*EXCERTO DA PÁGINA*
O sistema político português encontra-se no momento mais delicado desde a consolidação da democracia em 1982, quando os militares regressaram definitivamente aos quartéis e o Tribunal Constitucional foi criado enquanto instituição contramaioritária. O PSD está no centro do furacão da mudança. Ao contrário do PS, cujos padrões de competição partidária estão, no fundamentalmente, consolidados e estáveis, tudo está em mudança em torno do PSD. As decisões que a actual direcção tomar terão consequências que podem enterrar definitivamente o sistema partidário surgido no pós-revolução ou, assim saibam ter a arte e a perícia para isso, conter o crescimento e a consolidação do Chega. Neste contexto, em vez de alimentarem o Chega, os democratas portugueses, de esquerda e de direita, têm a obrigação moral e ética de não colarem o PSD e a IL ao Chega. Transformar a direita numa grande amálgama de radicais pode servir os interesses partidários de curto prazo dos Socialistas. No entanto, a prazo, destruirá todos os padrões de competição partidária e a cooperação institucional entre as elites. Basta olhar para o caso de França para ter a prova provada de como alimentar a besta da extrema-direita para obter ganhos eleitorais de curto prazo acaba por ter consequências negativas para todo o sistema político. Aliás, no caso francês essas consequências não são maiores graças ao sistema eleitoral maioritário e a duas rondas, que ajuda a criar uma barreira extra aos extremismos.

*DESCRIÇÃO DA TAREFA*
Reproduza na íntegra, sem qualquer alteração, o texto sobre o sistema político português.

*MATERIAL FORNECIDO*

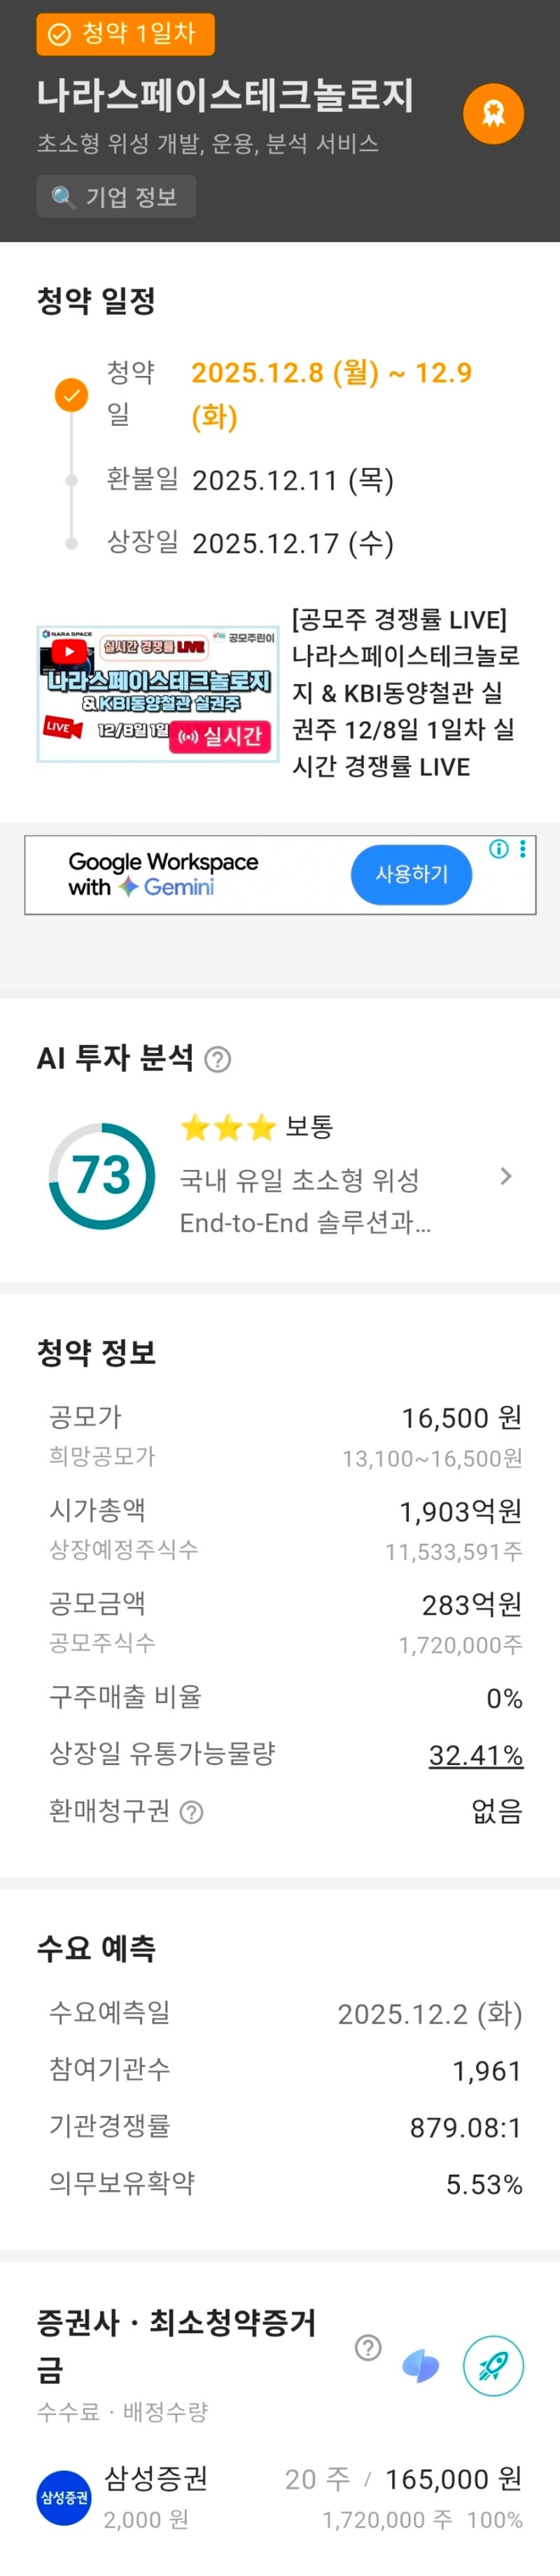Tap the blue overlapping-leaf icon
This screenshot has height=2576, width=560.
pyautogui.click(x=420, y=2366)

*RESPOSTA À TAREFA*
O sistema político português encontra-se no momento mais delicado desde a consolidação da democracia em 1982, quando os militares regressaram definitivamente aos quartéis e o Tribunal Constitucional foi criado enquanto instituição contramaioritária. O PSD está no centro do furacão da mudança. Ao contrário do PS, cujos padrões de competição partidária estão, no fundamentalmente, consolidados e estáveis, tudo está em mudança em torno do PSD. As decisões que a actual direcção tomar terão consequências que podem enterrar definitivamente o sistema partidário surgido no pós-revolução ou, assim saibam ter a arte e a perícia para isso, conter o crescimento e a consolidação do Chega. Neste contexto, em vez de alimentarem o Chega, os democratas portugueses, de esquerda e de direita, têm a obrigação moral e ética de não colarem o PSD e a IL ao Chega. Transformar a direita numa grande amálgama de radicais pode servir os interesses partidários de curto prazo dos Socialistas. No entanto, a prazo, destruirá todos os padrões de competição partidária e a cooperação institucional entre as elites. Basta olhar para o caso de França para ter a prova provada de como alimentar a besta da extrema-direita para obter ganhos eleitorais de curto prazo acaba por ter consequências negativas para todo o sistema político. Aliás, no caso francês essas consequências não são maiores graças ao sistema eleitoral maioritário e a duas rondas, que ajuda a criar uma barreira extra aos extremismos.